[[ Document excerpt open ]]

The ethnographic…  the Ethnography Program places data about ethnographic resources and their meanings and historical uses by tribes into a database known as the Ethnographic Resources Inventory. The goal of this is to assist all other park divisions with their work and that includes Planning and Compliance, Resource Management and Visitor Education. Is Eleanor Clark still here? I do have to give kudos actually all of you, many of you have helped, but the Federal Highways Project was instrumental in helping to fund that baseline study. Visitor education activities for example we downloaded a number of files on American Indians, the geological and hydrothermal resources that are important to tribes and their meanings. And then we provided that information to the Division of Interpretation who will include that in the visitor centers that are coming online I think in 2008 or 10 and into the future.

In the process of learning about the ethnographic resources, the ethnography program also learns about the preferences tribes have in the management of those resources. In conjunction with park management, Frank Walker, Suzanne Lewis, John Varley, the Ethnography Program works with individual tribes to negotiate appropriate management strategies. For example, this is Tasha Felton and I’m so pleased to say that I have the good fortune to have her as a half time assistant. And you can see a remnant of the Bannock Trail here. This is out on Blacktail Plateau. The Shoshoni Bannock tribes want Congress to approve the Bannock Trail as a National Historic Trail much like the Nez Perce Trail is in Yellowstone National Park, the only congressionally designated nationally significant resource in the park. They also want it nominated to the National Register; they want the park to develop media for the trail and to interpret that history. Ethnography coordinates that work with other divisions particularly with the Division of Interpretation. The Ethnography Program is also responsible for organizing yearly intergovernmental meetings with 26 associated tribes and 54 bison interested tribes. In addition, a second meeting in every year where we go away to meet with tribes on the reservation.  At both meetings, Yellowstone hears feedback about its management of ethnographic resources as diverse as bison, wolves and bears through archeological sites and museum collections. Bison I would say is probably the most important resource among all tribes who have a vested interested in management at Yellowstone. Tribes, particularly the Inner Tribal Bison Cooperative want the park and other agencies to give live buffalo to tribes. ITBC was instrumental in the movement to a quarantine pilot project and they successfully lobbied the Greater Yellowstone Interagency Brucellosis Committee for a seat at the table, it’s not a voting seat, so that their voice, their tribal voices are there along with agriculture and the National Park Service. Ethnography works with wildlife management to assist in the consultation processes. Ethnography also assists other divisions in their consultation work with tribes. If you take a look at the management policies as it pertains to Native Americans, you’ll see that almost all divisions here at Yellowstone have some responsibilities or work that they do do with American Indian tribes who are associated with the park.

[[ Document excerpt closed ]]

» **Work request 1**
Check each statement against the Yellowstone ethnography excerpt and answer yes or no, quoting the words of the excerpt that decide it: (a) The Ethnography Program organizes yearly meetings with 26 associated tribes. (b) The Inner Tribal Bison Cooperative holds a voting seat on the Greater Yellowstone Interagency Brucellosis Committee. (c) The Bannock Trail remnant shown is on Blacktail Plateau.
» **Work request 2**
Resume the Yellowstone ethnography excerpt, picking up right after its final sentence.
The material after the Yellowstone ethnography excerpt is not needed for anything here.

[[ Listed records open ]]

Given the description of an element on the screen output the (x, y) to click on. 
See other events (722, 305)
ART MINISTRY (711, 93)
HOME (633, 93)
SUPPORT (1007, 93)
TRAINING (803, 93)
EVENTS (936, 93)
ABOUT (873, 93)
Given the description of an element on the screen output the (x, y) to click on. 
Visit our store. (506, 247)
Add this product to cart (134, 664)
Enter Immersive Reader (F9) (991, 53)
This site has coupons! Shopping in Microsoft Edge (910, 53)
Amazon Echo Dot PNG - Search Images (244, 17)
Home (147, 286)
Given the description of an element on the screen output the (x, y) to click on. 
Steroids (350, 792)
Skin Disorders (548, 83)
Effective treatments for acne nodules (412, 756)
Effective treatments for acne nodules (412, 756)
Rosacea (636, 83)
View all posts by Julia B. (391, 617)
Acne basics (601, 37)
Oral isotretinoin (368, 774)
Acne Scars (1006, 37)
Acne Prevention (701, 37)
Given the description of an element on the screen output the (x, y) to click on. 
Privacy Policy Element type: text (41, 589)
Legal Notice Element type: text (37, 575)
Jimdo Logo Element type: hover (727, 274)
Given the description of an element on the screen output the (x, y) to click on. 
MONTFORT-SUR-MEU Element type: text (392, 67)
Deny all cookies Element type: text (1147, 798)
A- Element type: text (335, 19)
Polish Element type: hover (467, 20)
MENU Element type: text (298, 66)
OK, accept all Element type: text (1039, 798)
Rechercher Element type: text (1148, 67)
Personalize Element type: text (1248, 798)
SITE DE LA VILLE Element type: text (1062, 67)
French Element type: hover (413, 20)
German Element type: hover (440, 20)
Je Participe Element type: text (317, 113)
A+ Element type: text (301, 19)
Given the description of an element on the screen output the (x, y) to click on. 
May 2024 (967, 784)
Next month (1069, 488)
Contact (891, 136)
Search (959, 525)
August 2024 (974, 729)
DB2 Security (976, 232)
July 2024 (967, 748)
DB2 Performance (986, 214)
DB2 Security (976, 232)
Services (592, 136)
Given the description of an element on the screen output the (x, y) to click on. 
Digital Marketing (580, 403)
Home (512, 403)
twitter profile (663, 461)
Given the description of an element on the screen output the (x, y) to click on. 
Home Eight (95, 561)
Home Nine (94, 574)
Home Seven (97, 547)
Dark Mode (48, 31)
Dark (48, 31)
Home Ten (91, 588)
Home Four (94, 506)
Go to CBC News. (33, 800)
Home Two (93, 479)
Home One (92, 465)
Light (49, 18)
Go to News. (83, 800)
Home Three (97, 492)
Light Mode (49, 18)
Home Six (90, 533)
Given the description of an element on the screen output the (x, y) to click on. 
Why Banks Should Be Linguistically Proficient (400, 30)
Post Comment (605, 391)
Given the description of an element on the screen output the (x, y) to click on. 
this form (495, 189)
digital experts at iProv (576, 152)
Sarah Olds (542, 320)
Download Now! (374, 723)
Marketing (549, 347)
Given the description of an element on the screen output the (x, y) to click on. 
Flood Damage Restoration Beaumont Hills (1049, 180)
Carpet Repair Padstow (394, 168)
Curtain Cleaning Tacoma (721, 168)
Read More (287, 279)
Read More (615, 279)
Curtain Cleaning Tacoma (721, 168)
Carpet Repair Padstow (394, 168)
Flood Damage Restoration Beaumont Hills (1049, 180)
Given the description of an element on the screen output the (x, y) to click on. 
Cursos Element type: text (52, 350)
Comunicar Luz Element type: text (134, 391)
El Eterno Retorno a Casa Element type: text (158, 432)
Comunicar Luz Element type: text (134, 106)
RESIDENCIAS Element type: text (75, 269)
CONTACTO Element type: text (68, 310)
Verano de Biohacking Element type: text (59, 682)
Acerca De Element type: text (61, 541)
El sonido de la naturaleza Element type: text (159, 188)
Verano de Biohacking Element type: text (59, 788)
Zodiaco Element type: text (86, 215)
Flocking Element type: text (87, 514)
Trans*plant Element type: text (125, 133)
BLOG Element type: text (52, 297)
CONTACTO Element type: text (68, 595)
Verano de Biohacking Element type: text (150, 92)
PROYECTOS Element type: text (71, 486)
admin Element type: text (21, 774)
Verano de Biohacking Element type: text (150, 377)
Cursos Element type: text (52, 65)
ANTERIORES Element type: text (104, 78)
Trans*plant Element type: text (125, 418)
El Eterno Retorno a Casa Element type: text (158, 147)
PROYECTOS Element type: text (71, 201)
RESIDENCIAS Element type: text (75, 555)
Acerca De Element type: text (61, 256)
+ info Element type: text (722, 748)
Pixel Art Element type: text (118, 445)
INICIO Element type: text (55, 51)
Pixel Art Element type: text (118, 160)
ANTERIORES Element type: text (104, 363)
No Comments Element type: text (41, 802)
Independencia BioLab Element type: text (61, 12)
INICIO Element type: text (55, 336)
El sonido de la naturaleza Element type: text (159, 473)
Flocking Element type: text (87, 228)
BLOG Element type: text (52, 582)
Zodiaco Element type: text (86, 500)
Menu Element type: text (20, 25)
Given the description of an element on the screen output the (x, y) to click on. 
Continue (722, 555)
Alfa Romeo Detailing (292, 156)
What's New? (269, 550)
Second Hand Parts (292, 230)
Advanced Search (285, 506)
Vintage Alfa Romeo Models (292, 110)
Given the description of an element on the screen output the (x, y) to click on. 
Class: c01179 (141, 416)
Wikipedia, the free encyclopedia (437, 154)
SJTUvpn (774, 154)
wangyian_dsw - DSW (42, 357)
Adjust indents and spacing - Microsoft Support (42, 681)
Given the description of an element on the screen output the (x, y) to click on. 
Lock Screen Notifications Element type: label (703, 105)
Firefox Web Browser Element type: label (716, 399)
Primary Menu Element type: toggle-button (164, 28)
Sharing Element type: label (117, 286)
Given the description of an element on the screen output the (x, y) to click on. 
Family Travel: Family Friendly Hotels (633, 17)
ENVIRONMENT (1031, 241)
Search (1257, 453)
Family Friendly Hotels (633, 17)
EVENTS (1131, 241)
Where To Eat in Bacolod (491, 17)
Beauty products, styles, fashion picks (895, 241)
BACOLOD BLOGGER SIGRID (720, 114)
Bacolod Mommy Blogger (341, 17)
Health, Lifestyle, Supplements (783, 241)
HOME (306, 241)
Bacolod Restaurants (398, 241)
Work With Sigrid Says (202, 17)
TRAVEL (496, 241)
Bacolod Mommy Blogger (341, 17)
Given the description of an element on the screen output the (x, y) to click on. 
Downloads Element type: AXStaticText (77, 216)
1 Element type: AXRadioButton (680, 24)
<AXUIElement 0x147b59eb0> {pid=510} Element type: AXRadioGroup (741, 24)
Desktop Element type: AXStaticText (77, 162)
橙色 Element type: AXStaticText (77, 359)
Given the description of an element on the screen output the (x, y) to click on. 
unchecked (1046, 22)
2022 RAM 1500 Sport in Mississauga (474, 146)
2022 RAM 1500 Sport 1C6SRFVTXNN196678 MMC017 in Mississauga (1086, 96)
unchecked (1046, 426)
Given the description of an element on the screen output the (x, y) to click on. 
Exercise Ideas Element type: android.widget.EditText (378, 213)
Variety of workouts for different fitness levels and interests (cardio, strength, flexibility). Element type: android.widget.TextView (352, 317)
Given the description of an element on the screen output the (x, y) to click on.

[[ Listed records closed ]]

» **Final answer 1**
(a) Yes: "The Ethnography Program is also responsible for organizing yearly intergovernmental meetings with 26 associated tribes and 54 bison interested tribes."
(b) No: "it’s not a voting seat"
(c) Yes: "This is out on Blacktail Plateau."

» **Final answer 2**
So what’s the relevance of all of this? I mean despite the fact that there are legal obligations to consult and to manage resources that in a sensitive manner, I would have to say a definitive yes that there’s relevance above and beyond “it’s the legal and right thing to do”. We are clearly fulfilling the National Park Service mission by inventorying the broad range of resources that exist in the park and then managing them in a culturally sensitive way that also meets our federal obligations to tribes and to our preservation mission. Tribal input contributes to better management of those resources and brings dimensions of understanding to them and enriches the visitor experience of them. Through consultation with tribes a whole new facet of Yellowstone is being discovered. We are learning about tribal histories, their historical ecology and management regimes and how humans affected uses of the natural and cultural resources we see a day. At the same time, the Ethnography Program helps tribes understand the value of managing Yellowstone as wilderness. When I first came here I was called an “Indian wannabee”, and I was giving away the park and I, it’s all right, I understand but I do want to tell you that I see myself as an advocate for the wilderness that is all dear to, that is so dear to us and has value on a global scale. So it’s representing our ecological perspectives, our management perspectives to tribes. And the… what’s pleasing is that after those conversations and I know Frank has those conversations and John, tribes say you know ‘doggoneit I wish we hadn’t been kicked out, but thank God you’re doing what you’re doing because we can come here and we can experience this place the way our ancestors knew it’. So that’s pretty remarkable. It’s like a good pat on the back for all that you’re doing, for all that we’re doing.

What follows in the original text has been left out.